Here are the questions I have after the first attempt at playing with buzz:

  • If access to peoples status is a selling point, why is it in another tab ?
  • If getting to RSS feed is part of the magic bullet solution – why is it hard for me to figure out how to get the feeds into the buzz view ?
  • What is a public buzz? Can everyone in the universe see it? If so – where can they see it?
  • What is a private buzz?    How is that different from email ?
  • How can i be sure my email is not somehow becoming public ?
  • What does connecting to twitter mean?
  • If it is realtime, why do I have to refresh to see the tweets and updates ?
  • Its very unclear to a group of us , when and why other peoples buzzes become visible to us and why
  • how do I add more people ?
In the last few weeks I have been pondering how we have so very many places where we can broadcast to the world, or to a large group of friends. By their very nature, these places encourage certain kinds of conversations and possibly discourage others. There is something to be said for the joys of  closed communities.  Gmail and my gmail contacts are typically the place I go to to have closed conversations.  Unfortunately, buzz is making me wonder if I am somehow, inadvertently turning my conversations in gmail to become public. Its making me a little more wary of going into gmail !

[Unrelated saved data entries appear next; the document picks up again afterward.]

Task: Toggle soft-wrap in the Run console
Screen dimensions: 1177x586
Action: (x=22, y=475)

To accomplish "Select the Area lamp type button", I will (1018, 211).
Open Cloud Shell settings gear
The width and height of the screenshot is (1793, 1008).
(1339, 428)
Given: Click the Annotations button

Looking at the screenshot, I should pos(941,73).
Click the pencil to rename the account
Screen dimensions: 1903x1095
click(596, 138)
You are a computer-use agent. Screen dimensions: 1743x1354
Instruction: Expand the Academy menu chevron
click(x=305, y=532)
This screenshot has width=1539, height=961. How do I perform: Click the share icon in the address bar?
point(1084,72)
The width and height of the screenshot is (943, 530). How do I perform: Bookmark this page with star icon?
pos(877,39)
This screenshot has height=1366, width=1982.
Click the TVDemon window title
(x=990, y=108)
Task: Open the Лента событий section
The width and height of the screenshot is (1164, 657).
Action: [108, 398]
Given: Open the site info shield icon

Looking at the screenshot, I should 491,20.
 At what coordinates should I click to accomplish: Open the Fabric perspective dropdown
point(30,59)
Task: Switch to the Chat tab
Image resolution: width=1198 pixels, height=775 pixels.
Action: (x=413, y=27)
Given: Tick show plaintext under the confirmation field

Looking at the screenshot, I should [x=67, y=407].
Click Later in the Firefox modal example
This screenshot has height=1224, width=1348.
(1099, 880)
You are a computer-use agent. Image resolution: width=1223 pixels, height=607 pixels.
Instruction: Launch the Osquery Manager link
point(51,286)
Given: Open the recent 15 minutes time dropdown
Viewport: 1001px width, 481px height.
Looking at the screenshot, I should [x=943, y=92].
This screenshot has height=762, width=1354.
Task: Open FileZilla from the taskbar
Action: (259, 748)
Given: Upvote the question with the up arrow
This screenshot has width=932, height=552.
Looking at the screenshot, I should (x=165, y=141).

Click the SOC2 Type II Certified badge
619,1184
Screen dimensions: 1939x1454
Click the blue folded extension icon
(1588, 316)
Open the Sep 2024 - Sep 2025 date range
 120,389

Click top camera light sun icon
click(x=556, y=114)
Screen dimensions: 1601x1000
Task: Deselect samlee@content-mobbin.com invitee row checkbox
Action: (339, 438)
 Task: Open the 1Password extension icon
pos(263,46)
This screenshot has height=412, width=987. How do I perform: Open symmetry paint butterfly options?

I hate to post a problem without a thought or two about the solution. But this is all I have time for. And the solution here is not just a matter of more white space here and and icon there. The solution needs careful thought to workflows and tasks. A lot of work needs to go it.
[Disclosure: I still have not tried the mobile version, I have never worked well with gmail contacts :) ]
Update:
one more question:
  • why am i automatically following 20 people? why these people? why not other people? will other people be automatically following me? making my buzz-conversations visible to others in my inbox (say my kids school principal) is significantly worse than broadcasting it to the world….
Here is my updated understanding of what Buzz is:

Buzz is a way for me to make some of my email conversations realtime and public to the world on my profile page (or a group on gmail page). We can add pictures from picassa and news stories from Feedreader. This is the best explanation I could come up with. Now need to see how the user-trajectory for this progresses, and immerse myself in it and see what happens.